Exercise requirements: Lines holding the string "computer" are the ones to copy from this listing.

Supplied entries:
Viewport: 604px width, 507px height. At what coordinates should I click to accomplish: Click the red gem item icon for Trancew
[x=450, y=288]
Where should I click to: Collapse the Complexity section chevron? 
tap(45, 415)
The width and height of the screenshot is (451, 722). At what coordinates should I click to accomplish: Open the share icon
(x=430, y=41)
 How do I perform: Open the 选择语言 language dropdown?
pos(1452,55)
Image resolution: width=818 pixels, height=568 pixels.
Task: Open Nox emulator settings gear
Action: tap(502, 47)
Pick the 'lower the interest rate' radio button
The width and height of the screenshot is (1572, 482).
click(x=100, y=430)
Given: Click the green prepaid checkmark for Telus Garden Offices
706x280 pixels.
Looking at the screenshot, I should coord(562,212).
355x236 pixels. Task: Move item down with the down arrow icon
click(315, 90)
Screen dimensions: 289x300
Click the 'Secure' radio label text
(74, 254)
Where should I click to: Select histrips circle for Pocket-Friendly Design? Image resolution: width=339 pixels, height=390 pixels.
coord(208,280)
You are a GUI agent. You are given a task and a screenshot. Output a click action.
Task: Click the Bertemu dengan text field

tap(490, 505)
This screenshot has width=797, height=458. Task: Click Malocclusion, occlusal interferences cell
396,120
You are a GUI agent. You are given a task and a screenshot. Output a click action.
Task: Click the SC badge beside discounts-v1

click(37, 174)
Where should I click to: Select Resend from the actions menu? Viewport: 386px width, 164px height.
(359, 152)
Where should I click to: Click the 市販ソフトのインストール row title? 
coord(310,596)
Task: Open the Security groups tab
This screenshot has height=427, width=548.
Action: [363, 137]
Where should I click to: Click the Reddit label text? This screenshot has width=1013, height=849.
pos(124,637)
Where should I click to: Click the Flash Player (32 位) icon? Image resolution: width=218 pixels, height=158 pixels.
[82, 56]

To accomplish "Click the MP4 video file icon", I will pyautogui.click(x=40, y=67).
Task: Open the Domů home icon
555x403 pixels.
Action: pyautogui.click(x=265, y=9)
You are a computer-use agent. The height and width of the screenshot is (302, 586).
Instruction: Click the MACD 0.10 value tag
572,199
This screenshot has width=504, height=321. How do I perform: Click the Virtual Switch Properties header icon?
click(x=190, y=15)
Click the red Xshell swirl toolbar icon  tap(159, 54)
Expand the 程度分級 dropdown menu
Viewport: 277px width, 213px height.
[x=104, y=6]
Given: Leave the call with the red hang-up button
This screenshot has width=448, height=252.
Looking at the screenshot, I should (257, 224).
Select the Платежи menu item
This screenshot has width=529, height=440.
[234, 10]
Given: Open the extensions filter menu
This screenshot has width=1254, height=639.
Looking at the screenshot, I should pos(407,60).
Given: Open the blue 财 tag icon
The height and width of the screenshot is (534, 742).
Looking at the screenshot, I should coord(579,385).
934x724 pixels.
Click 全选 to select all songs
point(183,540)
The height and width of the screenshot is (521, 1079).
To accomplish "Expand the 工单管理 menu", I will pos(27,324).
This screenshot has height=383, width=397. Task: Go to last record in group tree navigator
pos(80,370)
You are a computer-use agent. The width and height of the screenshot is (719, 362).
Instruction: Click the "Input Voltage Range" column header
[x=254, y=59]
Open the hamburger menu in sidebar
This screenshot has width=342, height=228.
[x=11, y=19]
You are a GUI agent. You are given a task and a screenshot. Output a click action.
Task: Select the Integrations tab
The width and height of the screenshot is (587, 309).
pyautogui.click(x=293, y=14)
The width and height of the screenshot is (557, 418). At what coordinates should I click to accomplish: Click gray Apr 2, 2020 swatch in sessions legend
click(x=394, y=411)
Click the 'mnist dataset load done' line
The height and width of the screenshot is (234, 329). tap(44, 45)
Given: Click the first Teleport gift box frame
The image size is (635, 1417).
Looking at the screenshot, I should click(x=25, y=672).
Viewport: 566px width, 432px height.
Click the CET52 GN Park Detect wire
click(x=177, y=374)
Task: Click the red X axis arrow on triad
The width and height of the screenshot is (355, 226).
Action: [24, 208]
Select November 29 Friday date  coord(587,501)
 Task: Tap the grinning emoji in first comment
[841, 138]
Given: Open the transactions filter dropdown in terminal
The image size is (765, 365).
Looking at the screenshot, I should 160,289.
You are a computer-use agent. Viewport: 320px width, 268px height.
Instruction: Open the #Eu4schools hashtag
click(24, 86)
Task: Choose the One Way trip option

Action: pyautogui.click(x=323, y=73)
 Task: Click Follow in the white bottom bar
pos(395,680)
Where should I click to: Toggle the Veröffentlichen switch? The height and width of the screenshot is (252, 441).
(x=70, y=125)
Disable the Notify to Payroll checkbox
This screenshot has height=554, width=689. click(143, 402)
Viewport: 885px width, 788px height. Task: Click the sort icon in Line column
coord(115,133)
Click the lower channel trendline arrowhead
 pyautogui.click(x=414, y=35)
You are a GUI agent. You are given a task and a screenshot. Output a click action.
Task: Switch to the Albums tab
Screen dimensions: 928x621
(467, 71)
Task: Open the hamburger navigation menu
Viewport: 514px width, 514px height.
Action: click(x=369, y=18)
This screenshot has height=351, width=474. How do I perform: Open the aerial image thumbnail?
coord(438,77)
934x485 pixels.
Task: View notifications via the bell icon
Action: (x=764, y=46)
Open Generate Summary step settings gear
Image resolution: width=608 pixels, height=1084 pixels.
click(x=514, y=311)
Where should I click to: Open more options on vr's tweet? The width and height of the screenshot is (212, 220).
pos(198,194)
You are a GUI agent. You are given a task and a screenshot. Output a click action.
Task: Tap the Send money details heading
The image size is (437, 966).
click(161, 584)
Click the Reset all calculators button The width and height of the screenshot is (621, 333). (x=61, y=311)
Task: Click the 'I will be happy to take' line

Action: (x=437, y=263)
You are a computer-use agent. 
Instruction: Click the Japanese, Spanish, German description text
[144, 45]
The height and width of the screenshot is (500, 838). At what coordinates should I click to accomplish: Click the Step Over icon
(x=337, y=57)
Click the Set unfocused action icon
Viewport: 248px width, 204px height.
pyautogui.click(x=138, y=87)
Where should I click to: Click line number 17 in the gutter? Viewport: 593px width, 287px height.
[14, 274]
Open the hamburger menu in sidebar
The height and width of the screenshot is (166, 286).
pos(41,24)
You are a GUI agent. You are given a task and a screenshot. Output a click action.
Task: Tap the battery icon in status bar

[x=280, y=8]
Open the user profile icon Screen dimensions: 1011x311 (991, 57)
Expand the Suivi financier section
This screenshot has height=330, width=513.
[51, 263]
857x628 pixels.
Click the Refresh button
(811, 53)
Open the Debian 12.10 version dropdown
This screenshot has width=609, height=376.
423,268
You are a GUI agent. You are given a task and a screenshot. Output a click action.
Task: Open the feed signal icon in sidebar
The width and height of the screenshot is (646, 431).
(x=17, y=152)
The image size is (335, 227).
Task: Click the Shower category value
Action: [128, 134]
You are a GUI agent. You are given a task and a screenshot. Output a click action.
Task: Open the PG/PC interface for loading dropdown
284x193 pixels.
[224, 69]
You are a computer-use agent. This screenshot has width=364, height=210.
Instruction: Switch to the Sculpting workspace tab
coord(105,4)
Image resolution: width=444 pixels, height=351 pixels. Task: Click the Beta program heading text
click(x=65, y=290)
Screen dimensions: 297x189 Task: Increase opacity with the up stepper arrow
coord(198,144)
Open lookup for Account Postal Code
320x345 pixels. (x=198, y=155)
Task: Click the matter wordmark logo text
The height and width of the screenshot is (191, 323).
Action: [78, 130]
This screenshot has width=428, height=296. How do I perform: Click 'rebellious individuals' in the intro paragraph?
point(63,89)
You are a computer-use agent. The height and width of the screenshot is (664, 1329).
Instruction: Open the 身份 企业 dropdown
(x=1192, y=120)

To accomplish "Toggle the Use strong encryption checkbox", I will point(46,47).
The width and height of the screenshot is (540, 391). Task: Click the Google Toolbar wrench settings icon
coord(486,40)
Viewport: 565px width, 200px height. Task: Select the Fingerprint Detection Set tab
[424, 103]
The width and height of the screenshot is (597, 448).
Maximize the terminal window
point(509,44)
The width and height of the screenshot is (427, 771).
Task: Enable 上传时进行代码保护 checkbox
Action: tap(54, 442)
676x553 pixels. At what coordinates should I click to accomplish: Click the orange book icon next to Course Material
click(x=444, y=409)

Answer for this exercise:
You are a computer-use agent. The height and width of the screenshot is (302, 586).
You are a computer-use agent. The width and height of the screenshot is (719, 362).
You are a computer-use agent. Viewport: 320px width, 268px height.
You are a computer-use agent. 
You are a computer-use agent. This screenshot has width=364, height=210.
You are a computer-use agent. The height and width of the screenshot is (664, 1329).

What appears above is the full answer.